Newly widowed, three children in tow and a business to save, Mamoona had no time to be bewildered


Nabil Tahir March 08, 2021

PESHAWAR:

It may take a village to run a business, but a lone woman from a village to rebuild one while raising a family and running a household.

When 52-year old Mamoona Siraj had the ill-fortune of losing her husband to an incurable disease, she had not the slightest inkling of what laid ahead. Her only guiding compass was her instinct to fend for herself and her family, much of which she was going to do recalling all the organisational roles she’d already been performing as a housewife.

Mamoona’s husband had been terminally ill for a while. The doctor had given him a six-month deadline, but his time came much sooner than anyone expected. “It was 2006 when he left us a month-and-a-half after the doctor’s final word. We were shocked, devastated and unprepared. But I had no time to think or second guess anything. It was do or die,” she told.

Mamoona, who hails from a small village in Abbottabad area of Khyber Pakhtunkhwa, said that although she’d always been fairly home-bound much of her married life, her husband would always keep her in the loop about his work life and finances. “Though in retrospect, I had never realised that all those conversations would one day become the guidebook for the rest of my life.”

However, regardless of what the widow could recall, this was an uncharted terrain for her to navigate. It took her some three-years to find her bearings and finally come to the decision of buying the failing retail gas station her husband had partnered for before his death. “It was a tough decision to buy the site without any experience in retail, but it was also the only option I had. So I took a deep breath and made a leap of faith, over the years my self-confidence and the support of my children became the wings I needed to fly,” the housewife-turned-businesswoman, expressed.

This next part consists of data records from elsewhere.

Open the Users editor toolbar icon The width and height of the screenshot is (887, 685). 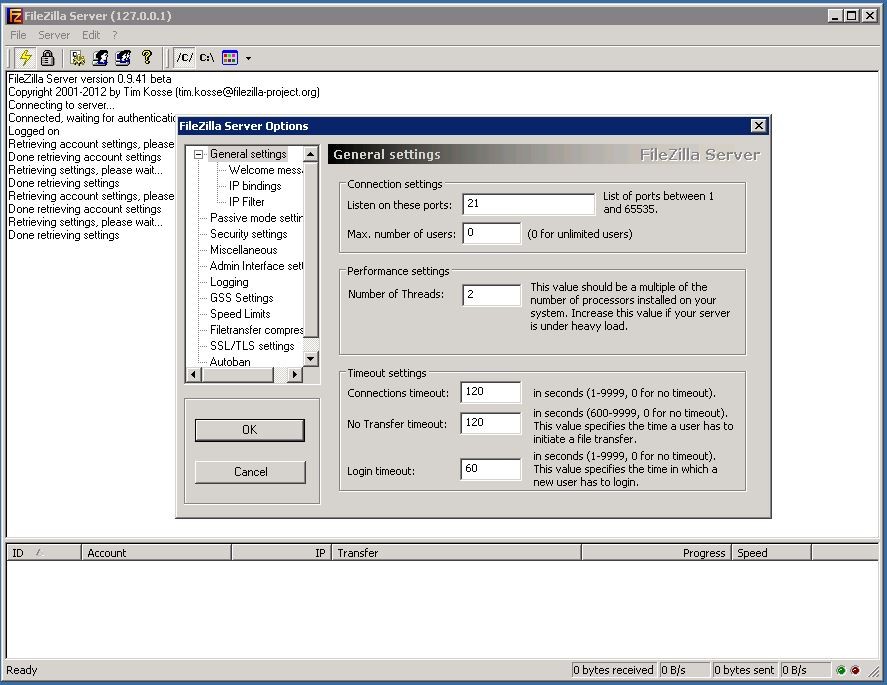(x=100, y=58)
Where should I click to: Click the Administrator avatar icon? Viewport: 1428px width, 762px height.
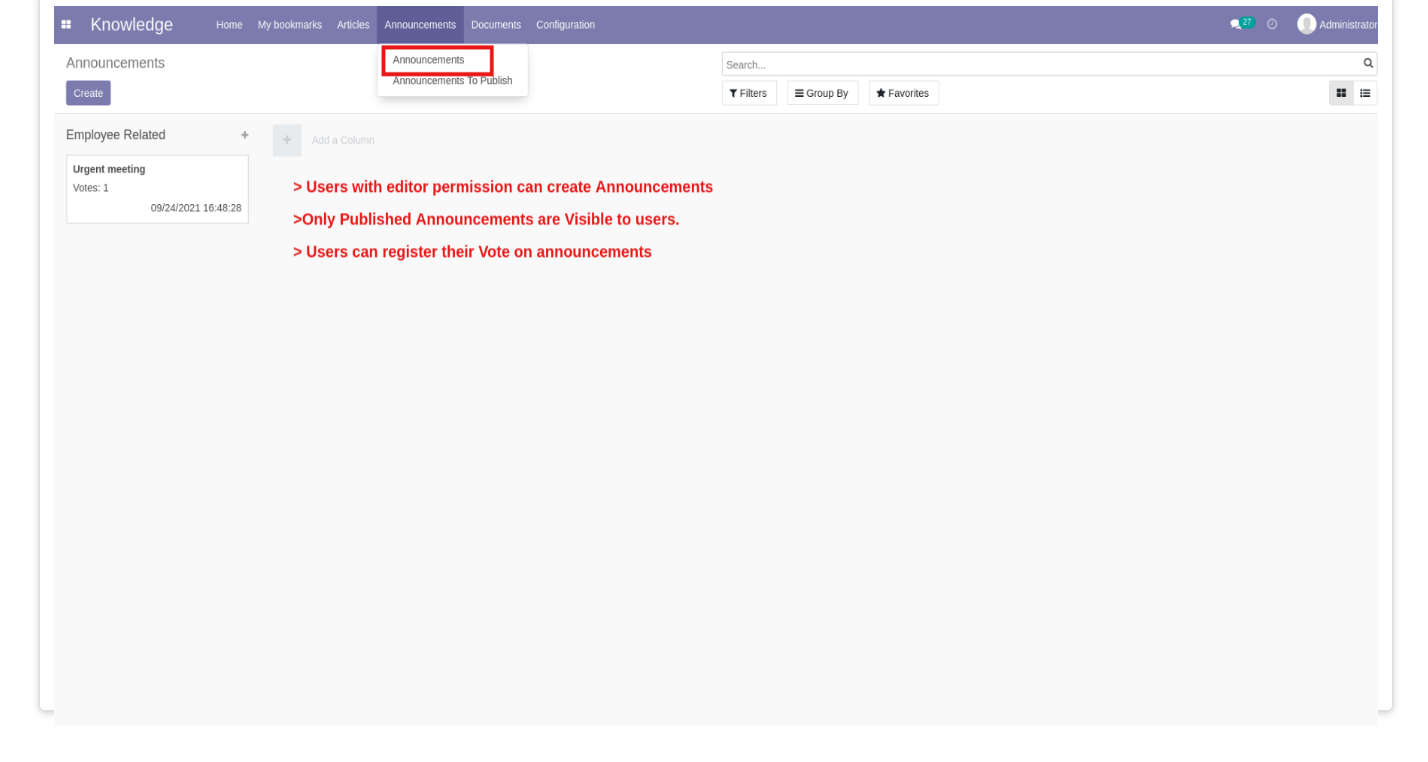(1306, 24)
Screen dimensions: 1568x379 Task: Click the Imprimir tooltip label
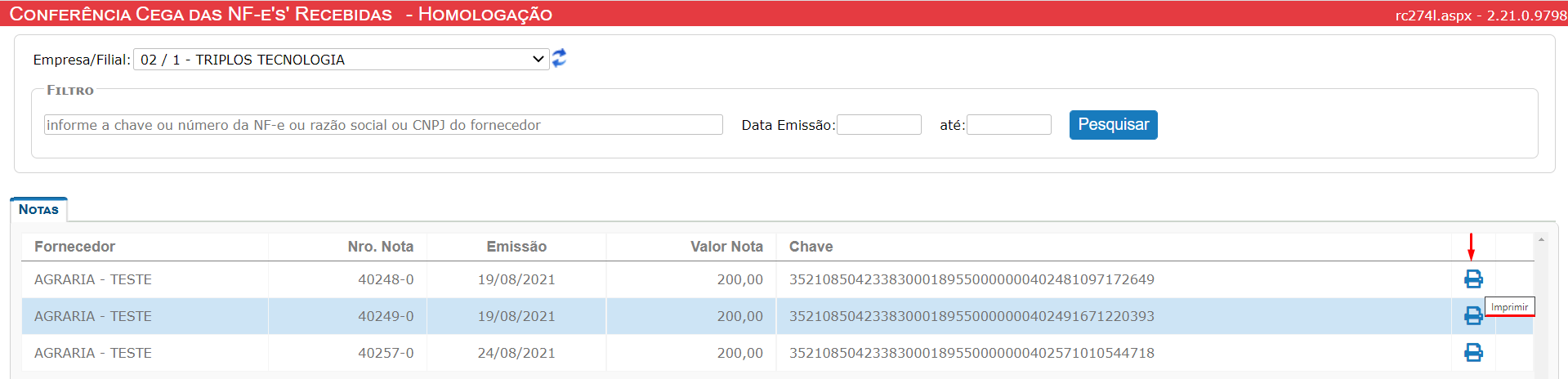tap(1509, 307)
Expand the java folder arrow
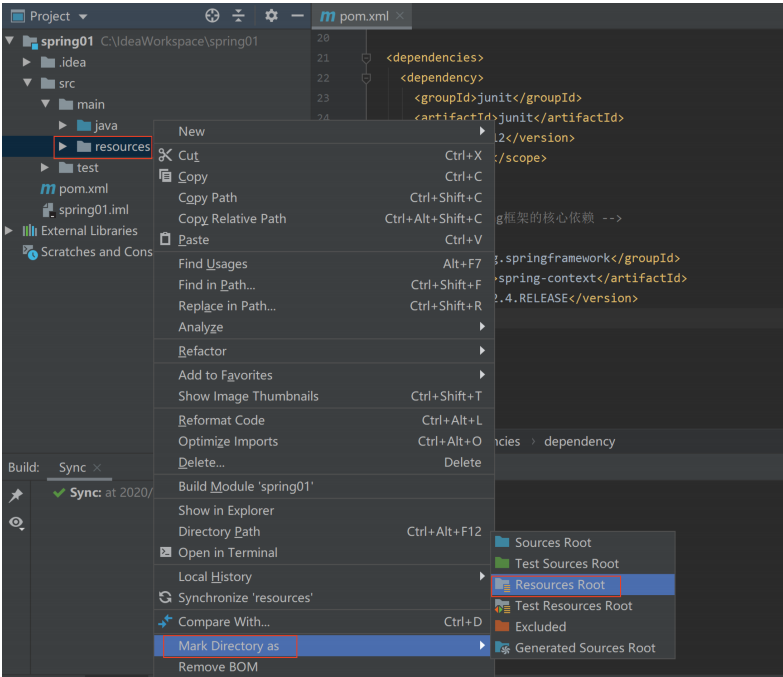Viewport: 783px width, 677px height. pyautogui.click(x=63, y=125)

With the papers to the site under her name, Mamoona instantly knew that it needed an overhaul in terms of workplace dynamics, if any progress was to be made at all. The first of her many hurdles as the new boss, was to make the staff and employees see her as one.

"I still remember that when I went to the site for the first time, I saw the staff not following fulfilling standards. So I went to the office and started checking operations. Soon, the manager came and asked me to stay at home as this is not the job for a woman," she recalled. “To them, I was a woman. A rida wearing bohra woman, at that— someone they could never fathom as their boss. But I knew I could change a few things around here for the better. Took me 10 years of labour to turn losses into profits, but now we are an award-winning site and all my employees know and respect me as their boss,” she told.

Explaining her decade-long journey, Mamoonda said that the secret to her success was treating her workplace like a home. “I considered the site my home and the staff my family. It was the only way I’d ever known, but it worked to my advantage. I increased the incentives of the staff, and started rewarding them on their performances, sending them to Umrah, taking care of the meals and medical. It helped me a lot in gaining their confidence."

Summarising her success, she said that women have a soft corner for every decision they make. “However, if they are given the opportunity to the work outside their home, they can use their experience to turn an unsuccessful business into a profitable one,” Mamoona told The Express Tribune.